Step 1: Understanding the Question:
This question compares the solidification and feeding behavior of two alloys with different freezing (solidification) temperature ranges.
Alloy A has a narrow freezing range (e.g., pure metals or eutectic alloys), while Alloy B has a wide freezing range (e.g., solid-solution alloys).
Step 2: Key Formula or Approach:
The freezing range of an alloy is the difference between its liquidus temperature \( T_L \) and solidus temperature \( T_S \):
\[ \Delta T_{\text{freeze}} = T_L - T_S \]
Alloys with a wide freezing range (\( \Delta T_{\text{freeze}} \) is large) solidify over a broad temperature span, creating a large, sluggish solid-liquid "mushy zone" during casting.
Step 3: Detailed Explanation:
• Solidification in Wide Freezing Range Alloys (Alloy B):
- During cooling, dendritic crystals grow extensively throughout the liquid volume.
- Because \( \Delta T_{\text{freeze}} \) is wide, this mushy zone containing solid dendrites and liquid exists for a long time.
- The growing dendrite arms interlock, creating narrow, tortuous channels that restrict the flow of liquid metal.
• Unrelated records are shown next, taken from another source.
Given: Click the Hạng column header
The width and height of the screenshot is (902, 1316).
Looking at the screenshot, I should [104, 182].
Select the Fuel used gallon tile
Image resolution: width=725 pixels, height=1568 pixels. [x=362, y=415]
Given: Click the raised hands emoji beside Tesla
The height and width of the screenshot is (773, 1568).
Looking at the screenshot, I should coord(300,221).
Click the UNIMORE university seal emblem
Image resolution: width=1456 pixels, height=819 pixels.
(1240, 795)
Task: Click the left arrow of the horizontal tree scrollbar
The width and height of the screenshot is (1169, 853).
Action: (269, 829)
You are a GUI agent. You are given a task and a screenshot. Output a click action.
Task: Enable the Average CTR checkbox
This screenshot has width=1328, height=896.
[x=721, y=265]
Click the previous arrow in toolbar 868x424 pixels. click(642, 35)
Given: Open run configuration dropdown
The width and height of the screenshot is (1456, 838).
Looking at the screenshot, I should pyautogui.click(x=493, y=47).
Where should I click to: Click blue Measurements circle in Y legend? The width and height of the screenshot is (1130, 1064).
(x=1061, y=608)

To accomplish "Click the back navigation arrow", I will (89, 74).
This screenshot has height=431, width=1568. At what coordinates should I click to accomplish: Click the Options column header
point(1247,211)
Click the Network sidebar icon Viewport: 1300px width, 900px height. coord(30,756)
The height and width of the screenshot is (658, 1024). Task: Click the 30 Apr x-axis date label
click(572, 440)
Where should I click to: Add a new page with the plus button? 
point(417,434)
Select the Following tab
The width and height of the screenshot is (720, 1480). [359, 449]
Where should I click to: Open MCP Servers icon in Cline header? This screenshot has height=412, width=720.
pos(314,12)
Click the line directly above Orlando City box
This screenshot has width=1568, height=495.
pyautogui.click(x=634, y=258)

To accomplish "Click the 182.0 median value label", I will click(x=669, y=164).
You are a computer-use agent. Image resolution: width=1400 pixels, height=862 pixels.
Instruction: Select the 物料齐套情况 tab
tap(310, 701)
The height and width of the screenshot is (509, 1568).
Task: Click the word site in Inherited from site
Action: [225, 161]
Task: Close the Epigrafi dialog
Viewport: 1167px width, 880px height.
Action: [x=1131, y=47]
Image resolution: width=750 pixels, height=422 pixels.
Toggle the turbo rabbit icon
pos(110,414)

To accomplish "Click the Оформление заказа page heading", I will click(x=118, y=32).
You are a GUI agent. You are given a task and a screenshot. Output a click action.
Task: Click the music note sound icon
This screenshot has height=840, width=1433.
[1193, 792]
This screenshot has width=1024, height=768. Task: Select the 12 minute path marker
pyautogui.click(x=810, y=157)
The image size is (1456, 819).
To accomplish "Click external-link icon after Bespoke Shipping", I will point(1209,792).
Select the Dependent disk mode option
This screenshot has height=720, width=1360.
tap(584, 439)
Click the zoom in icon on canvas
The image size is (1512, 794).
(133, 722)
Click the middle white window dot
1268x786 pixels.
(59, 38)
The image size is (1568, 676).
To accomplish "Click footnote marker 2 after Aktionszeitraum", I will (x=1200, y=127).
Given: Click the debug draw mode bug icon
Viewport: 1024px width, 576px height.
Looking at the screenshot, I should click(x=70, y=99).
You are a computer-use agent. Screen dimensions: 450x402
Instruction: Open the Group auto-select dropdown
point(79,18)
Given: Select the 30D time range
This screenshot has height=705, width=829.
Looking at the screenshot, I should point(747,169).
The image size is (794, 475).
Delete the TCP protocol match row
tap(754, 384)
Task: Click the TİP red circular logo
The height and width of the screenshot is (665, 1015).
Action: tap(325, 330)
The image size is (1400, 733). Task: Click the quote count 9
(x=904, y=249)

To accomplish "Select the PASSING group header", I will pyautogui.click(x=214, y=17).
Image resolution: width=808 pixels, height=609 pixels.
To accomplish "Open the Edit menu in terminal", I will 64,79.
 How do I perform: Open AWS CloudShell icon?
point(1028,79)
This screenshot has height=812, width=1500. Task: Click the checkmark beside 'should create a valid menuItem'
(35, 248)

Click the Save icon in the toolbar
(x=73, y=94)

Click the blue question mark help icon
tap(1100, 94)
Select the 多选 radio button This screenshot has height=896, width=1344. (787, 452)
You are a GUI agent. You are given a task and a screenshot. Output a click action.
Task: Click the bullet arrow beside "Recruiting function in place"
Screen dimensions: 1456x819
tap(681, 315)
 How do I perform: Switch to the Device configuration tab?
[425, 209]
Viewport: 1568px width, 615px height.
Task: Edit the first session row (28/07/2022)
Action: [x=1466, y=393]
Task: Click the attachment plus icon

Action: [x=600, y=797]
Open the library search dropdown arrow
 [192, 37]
- This makes it highly difficult for molten metal from the riser to feed the shrinkage occurring at the roots of these dendrites.
- Consequently, this feeding difficulty leads to widespread, microscopic shrinkage cavities (interdendritic porosity or micro-shrinkage) dispersed throughout the casting.
• Solidification in Narrow Freezing Range Alloys (Alloy A):
- Alloy A solidifies with a sharp, planar front (skin-forming behavior).
- Feeding is straightforward because there is a distinct boundary between solid and liquid, allowing the riser to easily feed the shrinkage, concentrating any shrinkage cavity in the riser or as a single macro-cavity.
- Hence, Alloy B is much more prone to micro-shrinkage.
Step 4: Final Answer:
Alloy B (with the wide freezing range) is more prone to micro-shrinkage due to dendritic feeding difficulties in its large mushy zone.
Therefore, the correct choice is option (B).